For the first time in five seasons, DeRidder enters a new year off a losing record. The Dragons snapped their streak of four straight playoff appearances in 2016. But with a new season, comes new beginnings.
"Everyone is expecting us to go 2-8 and have a bad season. We kind of brush it under the rug," said senior linebacker Nicholas Sanders. "A new season is a new start, and everyone is positive about it and ready to go."
And the Dragons will look for a clean slate in the same district DeRidder won back-to-back titles in, in 2013 and 2014. The new district is Alexandria-based.
That's kind of part of being at DeRidder. This will be my tenth or eleventh year and we have moved districts three or four times," admitted head coach Brad Parmley. "There are a lot of unknowns going into the year, but there's nothing we can change, so we only can worry about us.
The Dragons bring back 11 starters, five of which are on offense. Quarterback Lane Armer returns after a late season emergence that helped revitalize the team. His offensive line returns a core of experience which should help the young QB develop.
"Lane did a great job last year being put into the spot as a sophomore. He came in and did a great job finishing the year out," said Parmley. "He had a great off-season and great summer, and we are expecting big things from Lane."
The Dragons also have a few tricks up their sleeve on offense, with a plan to upgrade the offensive philosophy. DeRidder will still base its offense on the run, but expect to see more three receiver sets, capable of putting the Dragon athletes in space.

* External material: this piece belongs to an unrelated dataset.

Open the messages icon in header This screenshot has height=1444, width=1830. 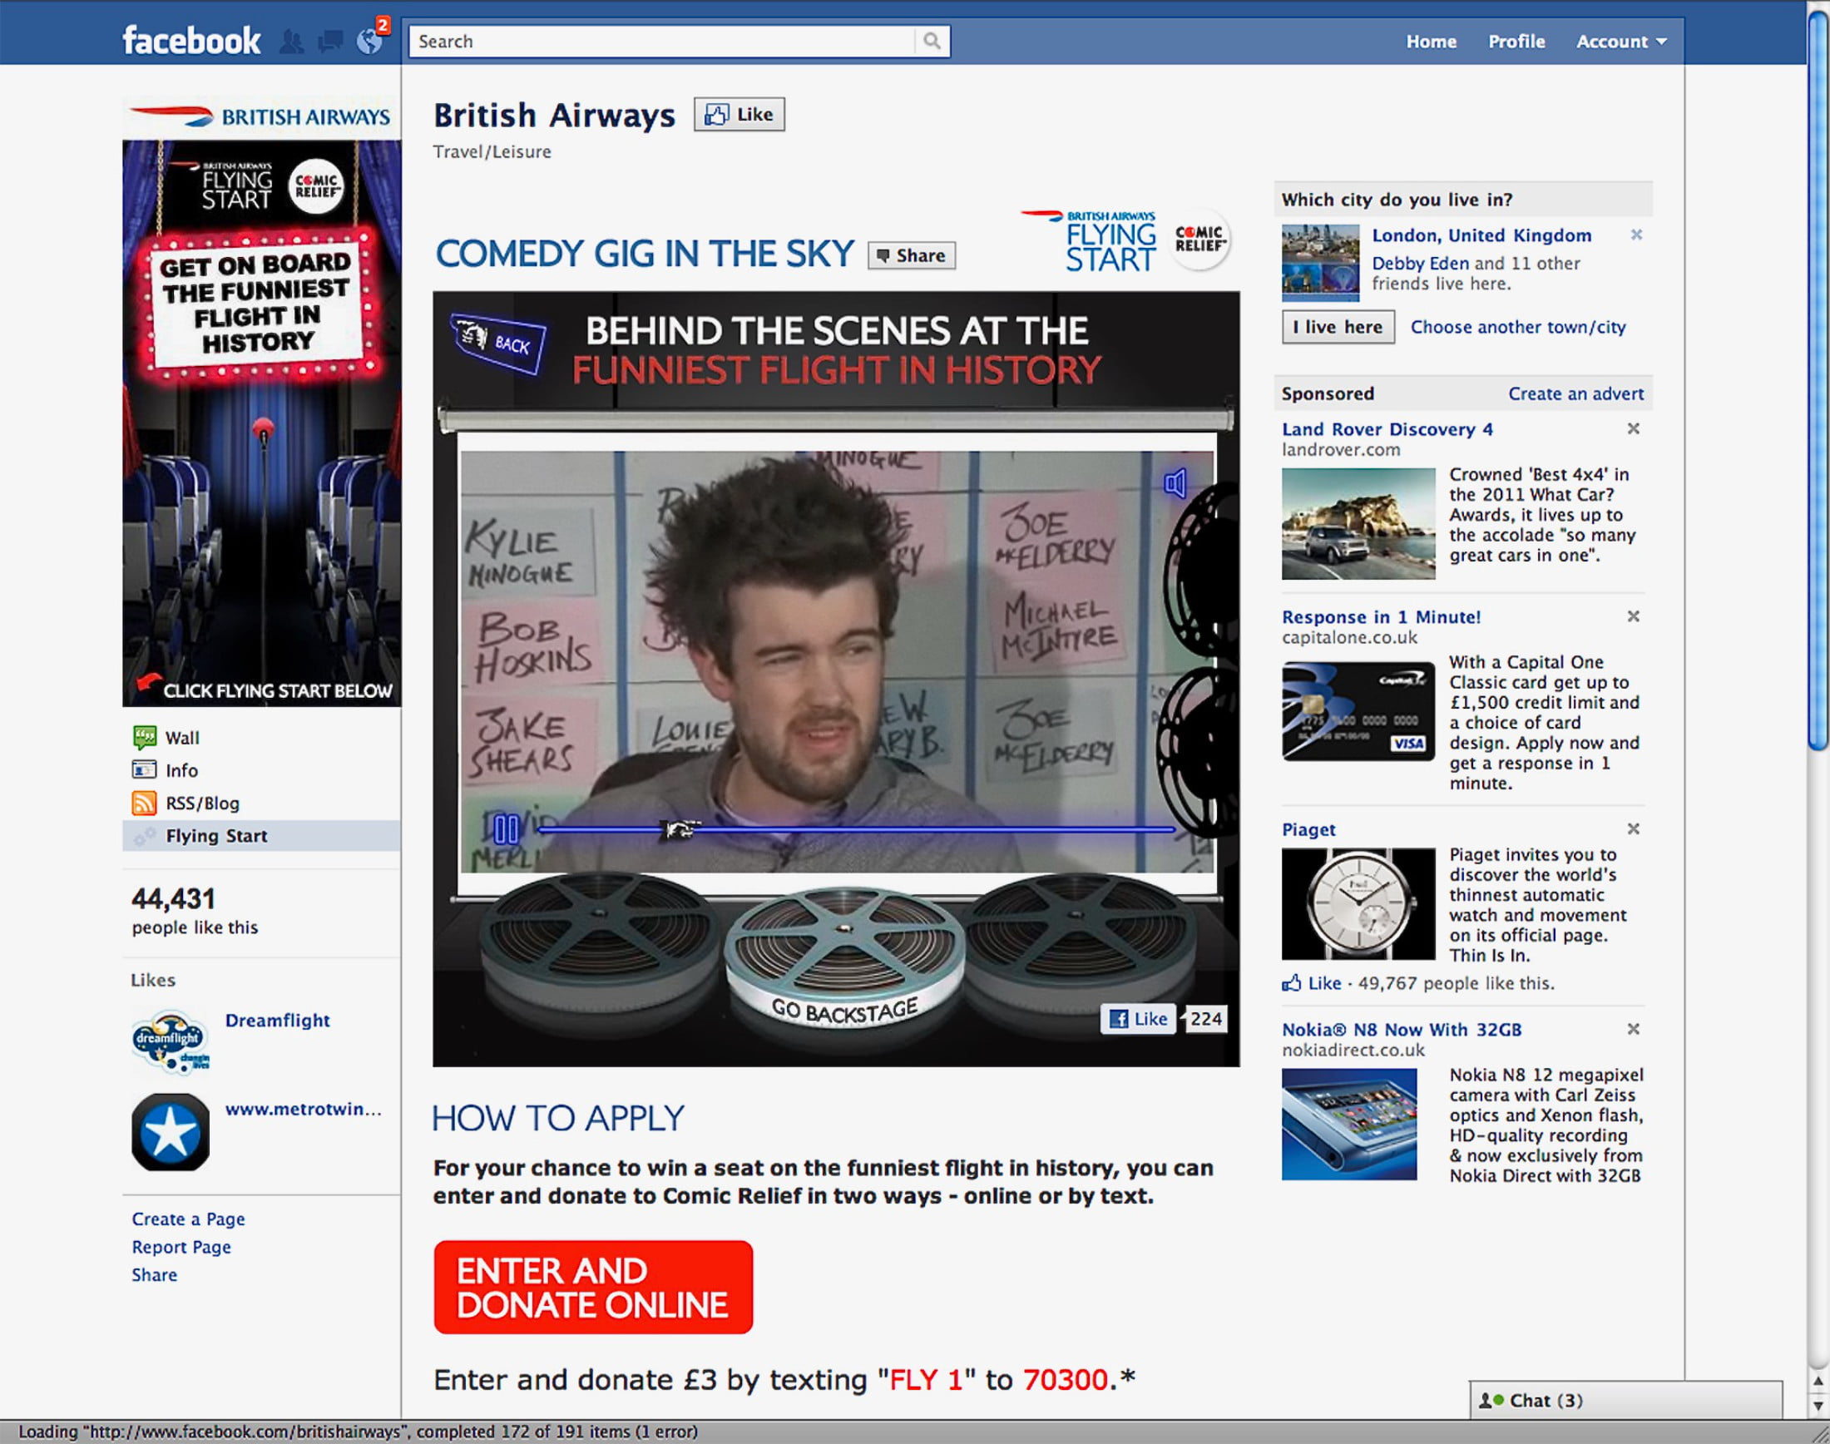[x=330, y=41]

"We are all for it," Sanders said. "Everyone talks about DeRidder running the ball, but we're going to spread it open a little bit and it's going to be pretty exciting.
The Dragons are also excited about the group of defenders returning.
Sanders and cornerback D'onte Roshell lead an experienced defense that Coach Parmley believes is strong enough to slow down whatever the district throws at them.
"Anytime the kids have a year or more experience and anytime they have been there done that, it makes the job easier. Whenever you jump in there that first Friday night and the lights are on you and you haven't been there, it's kind of a different situation," Parmley said. "All of a sudden, experience will hopefully pay off for us."